Creationist State Senator Wants to Know: How do E-Coli turn into People?
January 21, 2013
Any guesses as to whether this creationist bozo is also a climate denier?
with Peter Sinclair
Any guesses as to whether this creationist bozo is also a climate denier?
January 21, 2013 at 3:23 am
Ask any farmer about super weeds. Ask any doctor about drug resistant bacteria.
How do people get away with such belligerent stupidity? How do they escape ridicule?
Neil
January 21, 2013 at 5:04 am
January 22, 2013 at 4:42 am
You need to extend the reading time on the last few captions. As edited, this is incomprehensible.
January 22, 2013 at 4:55 am
I can read it twice in that time. Press pause.
January 22, 2013 at 5:04 am
Please, for the sake of humanity, do not consider a career in communications.
As a Mensan emeritus, I take pointed umbrage at your brash and cavalier response.
You are singlularly capable of making people want to ignore you in the future.
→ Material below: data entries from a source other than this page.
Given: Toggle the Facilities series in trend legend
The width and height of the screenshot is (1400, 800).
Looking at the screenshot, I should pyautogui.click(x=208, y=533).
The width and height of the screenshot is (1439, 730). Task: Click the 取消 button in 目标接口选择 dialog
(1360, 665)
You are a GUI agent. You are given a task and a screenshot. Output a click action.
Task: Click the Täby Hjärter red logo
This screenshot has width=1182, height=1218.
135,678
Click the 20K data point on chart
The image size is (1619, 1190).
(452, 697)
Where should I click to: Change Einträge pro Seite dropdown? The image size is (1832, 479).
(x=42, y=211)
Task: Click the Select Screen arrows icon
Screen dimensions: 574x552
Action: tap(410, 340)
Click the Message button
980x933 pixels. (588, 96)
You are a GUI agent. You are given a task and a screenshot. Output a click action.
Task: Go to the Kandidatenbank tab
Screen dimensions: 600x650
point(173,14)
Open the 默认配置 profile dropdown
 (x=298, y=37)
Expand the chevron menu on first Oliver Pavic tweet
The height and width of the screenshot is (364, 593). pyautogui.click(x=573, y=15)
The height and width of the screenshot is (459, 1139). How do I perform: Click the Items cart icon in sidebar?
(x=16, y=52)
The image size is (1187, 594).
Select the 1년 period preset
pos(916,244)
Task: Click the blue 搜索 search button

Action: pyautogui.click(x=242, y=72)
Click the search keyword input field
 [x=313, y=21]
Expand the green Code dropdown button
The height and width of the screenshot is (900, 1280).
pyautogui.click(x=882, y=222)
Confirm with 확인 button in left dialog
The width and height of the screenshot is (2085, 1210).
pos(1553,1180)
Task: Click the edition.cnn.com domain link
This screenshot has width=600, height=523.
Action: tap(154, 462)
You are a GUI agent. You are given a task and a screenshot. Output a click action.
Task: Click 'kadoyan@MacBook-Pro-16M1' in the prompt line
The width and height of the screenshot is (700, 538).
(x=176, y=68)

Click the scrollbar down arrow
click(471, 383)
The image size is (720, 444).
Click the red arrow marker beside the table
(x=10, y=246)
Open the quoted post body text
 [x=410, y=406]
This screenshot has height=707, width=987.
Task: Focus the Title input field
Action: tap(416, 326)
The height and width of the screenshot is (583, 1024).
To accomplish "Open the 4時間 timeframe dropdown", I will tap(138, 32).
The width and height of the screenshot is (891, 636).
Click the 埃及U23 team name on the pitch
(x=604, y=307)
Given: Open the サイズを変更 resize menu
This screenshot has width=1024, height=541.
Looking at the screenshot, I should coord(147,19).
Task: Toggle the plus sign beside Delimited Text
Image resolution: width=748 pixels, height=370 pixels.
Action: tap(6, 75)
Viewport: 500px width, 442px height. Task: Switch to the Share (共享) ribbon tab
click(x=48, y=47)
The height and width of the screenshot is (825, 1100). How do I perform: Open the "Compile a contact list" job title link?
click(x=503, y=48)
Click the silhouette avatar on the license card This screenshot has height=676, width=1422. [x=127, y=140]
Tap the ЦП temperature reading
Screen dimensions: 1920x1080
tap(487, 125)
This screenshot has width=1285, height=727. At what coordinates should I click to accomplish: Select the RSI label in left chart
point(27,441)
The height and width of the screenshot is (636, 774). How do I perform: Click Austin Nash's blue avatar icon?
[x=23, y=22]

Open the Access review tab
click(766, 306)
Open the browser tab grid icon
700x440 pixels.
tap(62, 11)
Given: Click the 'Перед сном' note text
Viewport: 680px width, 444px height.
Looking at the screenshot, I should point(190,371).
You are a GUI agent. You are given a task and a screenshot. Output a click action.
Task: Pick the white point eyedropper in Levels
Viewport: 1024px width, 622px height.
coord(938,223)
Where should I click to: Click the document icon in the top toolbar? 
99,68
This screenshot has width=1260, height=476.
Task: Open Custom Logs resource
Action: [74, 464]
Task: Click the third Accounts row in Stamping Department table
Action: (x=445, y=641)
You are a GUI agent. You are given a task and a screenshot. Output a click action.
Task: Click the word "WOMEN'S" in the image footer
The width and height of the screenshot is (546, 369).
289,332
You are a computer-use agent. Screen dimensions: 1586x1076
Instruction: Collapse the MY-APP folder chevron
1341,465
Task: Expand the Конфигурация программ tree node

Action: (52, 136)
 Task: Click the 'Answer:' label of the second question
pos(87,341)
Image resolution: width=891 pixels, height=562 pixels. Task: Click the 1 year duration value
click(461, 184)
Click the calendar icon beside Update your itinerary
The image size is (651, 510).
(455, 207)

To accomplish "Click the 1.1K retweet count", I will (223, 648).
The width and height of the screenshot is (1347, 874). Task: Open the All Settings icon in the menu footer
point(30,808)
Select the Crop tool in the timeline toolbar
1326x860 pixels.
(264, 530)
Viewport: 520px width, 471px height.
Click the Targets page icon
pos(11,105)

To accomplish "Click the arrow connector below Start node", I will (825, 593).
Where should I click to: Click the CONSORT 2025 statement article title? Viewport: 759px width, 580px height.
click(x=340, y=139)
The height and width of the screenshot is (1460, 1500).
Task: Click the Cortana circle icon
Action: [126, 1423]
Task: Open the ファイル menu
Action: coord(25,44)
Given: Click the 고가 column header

Though, contrariwise, I’m more inclined toward reading Doonsebury at a comprehensible rate in print.
January 22, 2013 at 5:29 am
Please, for the sake of humanity, do not consider a career in dilpomacy.
As a normal person, I take offense at the excessive use of pompous adjectives in your response.
You are singlularly capable of making people think you an arrogant wanker.
If you are so slow that you struggle to read a few words and comprehend the punchline in an animated Doonesbury cartoon in the time that normal people can twice, that’s your problem, but thanks for sharing.
January 22, 2013 at 5:38 am
Re: “If you are so slow that you struggle to read a few words and comprehend the punchline in an animated Doonesbury cartoon in the time that normal people can twice, that’s your problem,”
As someone who scored a 1592 out of a possible 1600 on my SATs and who has demonstrably got an above-average vocabulary, sharing my observation that your derivative editing of Garry Trudeau’s insightful cartooning was sub-standard, I’d have thought that your strictly superficial effort could have been well served by the kindly offered observation of a member of the general public.
I stand corrected, God. I shall not attempt to make polite suggestion about instantaneously observed and necessary video timing corrections to one as arrogantly stupid as you in the future.
***
Fortunately for us, there is a professional videographer on this blog and he never makes the stupid mistake you did.
January 22, 2013 at 5:52 am
I am flattered that you feel you have to prove something to me by quoting your school marks. Well done. I, for one, also did well in my high school and tertiary education, but am quietly self-assured. (Appealing to your own authority is sad by the way).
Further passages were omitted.